SYN-42: when the ID has to wait

Every issue tracker gives you a number. Jira gives you PROJ-42 . GitHub gives you #42 . Linear gives you ENG-4 . These are human-readable, memorable and easy to say out loud. "I'm working on SYN-42" is something you can communicate without checking your notes.

I wanted the same thing for cmdock. The task store already has UUIDs ( d4f8a9c2-1e3b-4a7c-b5e1-9c8f2a1d0e3b ), which are canonical and stable. But nobody says "can you look at d4f8a9c2" in a standup. So I set out to add a key system. The format would be PREFIX-N , where the prefix is account-specific and N is a monotonically increasing integer.

At first, that seemed simple enough.

The naive solution

The naive approach is to auto-increment a counter. When a task is created, the server can look up the current maximum key for the account, add one and store the result on the task.

This works fine if you have a single client and no retries. But cmdock is a sync server. Multiple clients can be connected simultaneously: a mobile app creating a task, a desktop client creating another, both within the same second. And if a request fails partway through, the client retries.

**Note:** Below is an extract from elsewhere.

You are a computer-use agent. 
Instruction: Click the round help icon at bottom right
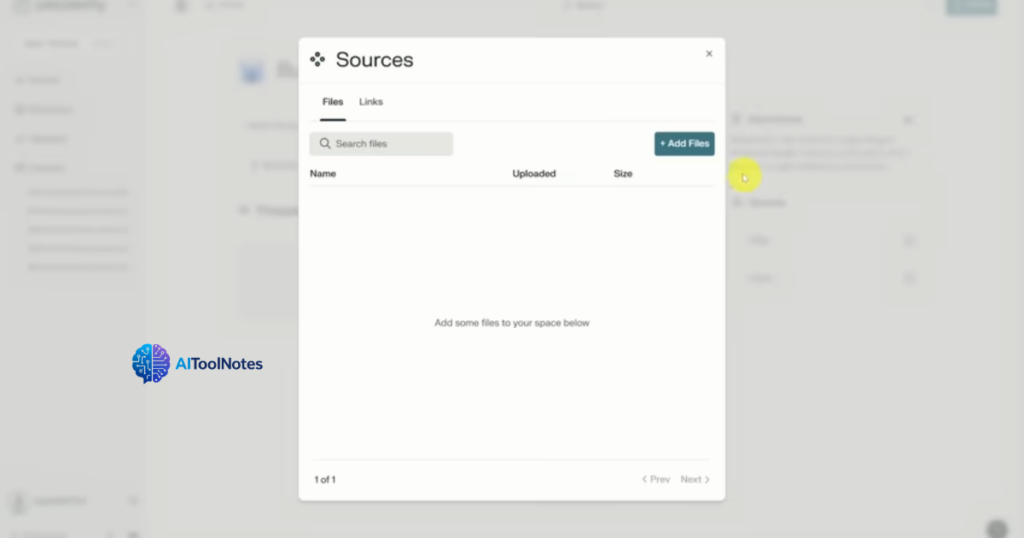pyautogui.click(x=996, y=529)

So I thought: reserve the number first, then create the task. Allocate SYN-42 upfront, store it in a pending row, proceed with the create. If the create fails, the client retries, finds the pending row and picks up where it left off.

That sounds reasonable, but it breaks down once failure and retry behaviour are included.

What goes wrong

If you allocate the number before the create, you have two things that can fail independently. Say the allocation succeeds but the create fails. The client retries, but the allocation is already done so the retry creates a new one: SYN-43 . Retry again and you get SYN-44 . Each failed attempt burns a number.

In a single-client world that's annoying but manageable. With concurrent clients it's worse. Two clients can simultaneously request task creation for the same account. Without coordination, both get allocated a number and both attempt to create, and you have a race on the counter.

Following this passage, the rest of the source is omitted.